Johnny Depp może iść do więzienia na 10 lat z powodu psów
Johnny Depp może zostać osadzony w więzieniu na 10 lat za nielegalne zabranie dwóch swoich terierów z Yorkshire do Australii, gdzie kręcą kolejną część Piratów z Karaibów. Aktor prowadził psy na swoim prywatnym samolocie, omijając obowiązkową procedurę kontroli weterynaryjnej, a tym samym naruszył prawo kraju. W poniedziałek australijski parlament federalny przeprowadził rozprawę, na której ogłoszono, że jeśli Depp zostanie oskarżony, grozi mu do 10 lat więzienia lub grzywna w wysokości 340 000 dolarów australijskich (ponad trzynaście milionów rubli). Pilot samolotu w tym przypadku ma do dwóch lat więzienia. W parlamencie sytuację nazywano „bardzo poważną”.

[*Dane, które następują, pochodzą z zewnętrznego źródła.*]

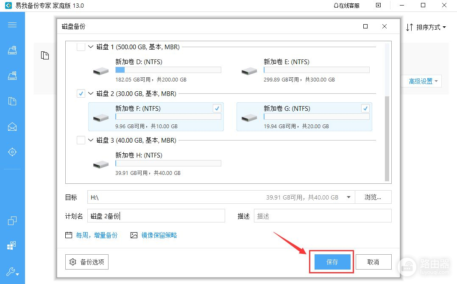Open the smart backup target icon
This screenshot has width=457, height=284.
click(x=12, y=152)
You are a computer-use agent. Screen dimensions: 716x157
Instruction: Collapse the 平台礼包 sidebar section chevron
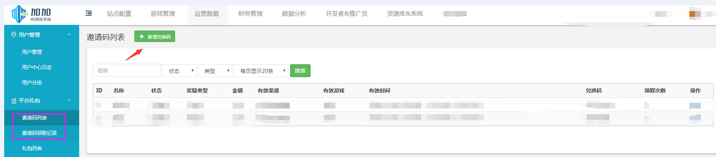click(69, 100)
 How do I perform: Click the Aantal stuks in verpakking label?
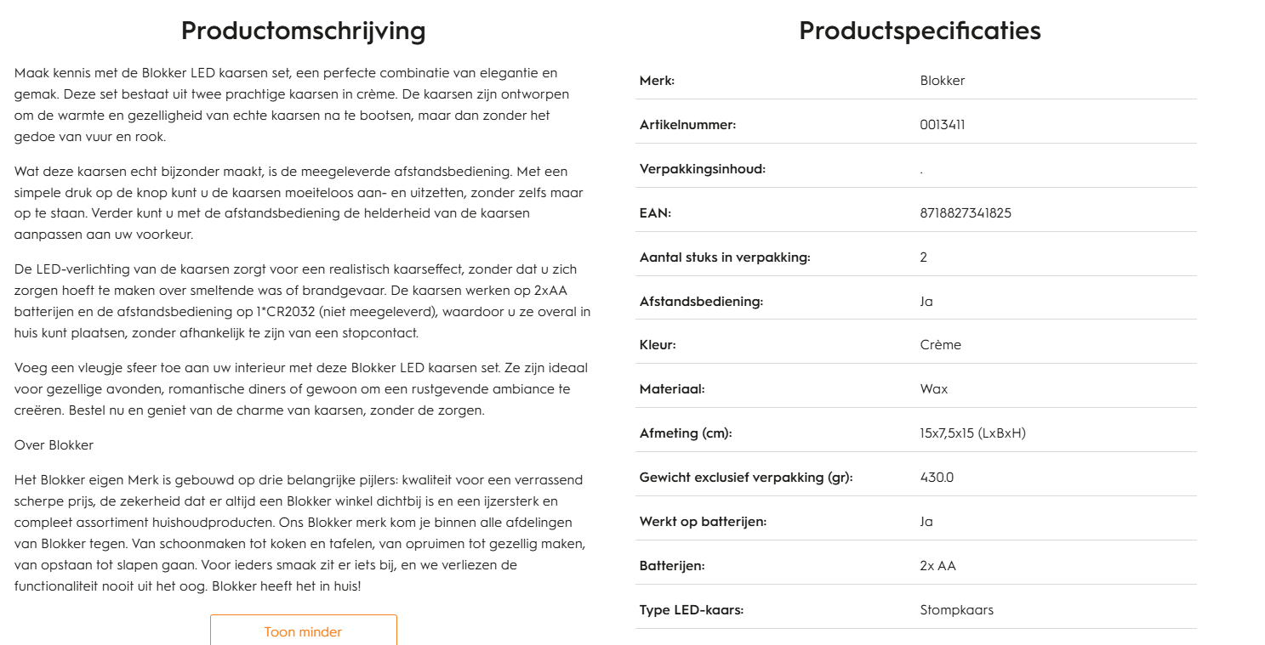(725, 257)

Władze australijskie zwróciły uwagę na psy Deppa po tym, jak zdjęcia pojawiły się na portalach społecznościowych, w których aktor prowadzi swoje zwierzęta do lokalnego psiego fryzjera. Następnie władze ostrzegły Deppa, że jego psy zostaną uśpione, jeśli nie zostaną wywiezione z kraju w ciągu dwóch dni. Następnie żona Deppa, Amber Heard, zabrała zwierzęta z powrotem do Stanów Zjednoczonych. „Jeśli pozwolimy gwiazdom filmowym - nawet jeśli dwukrotnie staną się najseksowniejszymi z żyjących ludzi - aby przyjechać do naszego kraju, aby złamać prawo, to dlaczego inni nie mieliby zacząć robić tego samego?” - skomentował sytuację, minister rolnictwa Australii Barnaby Joyce.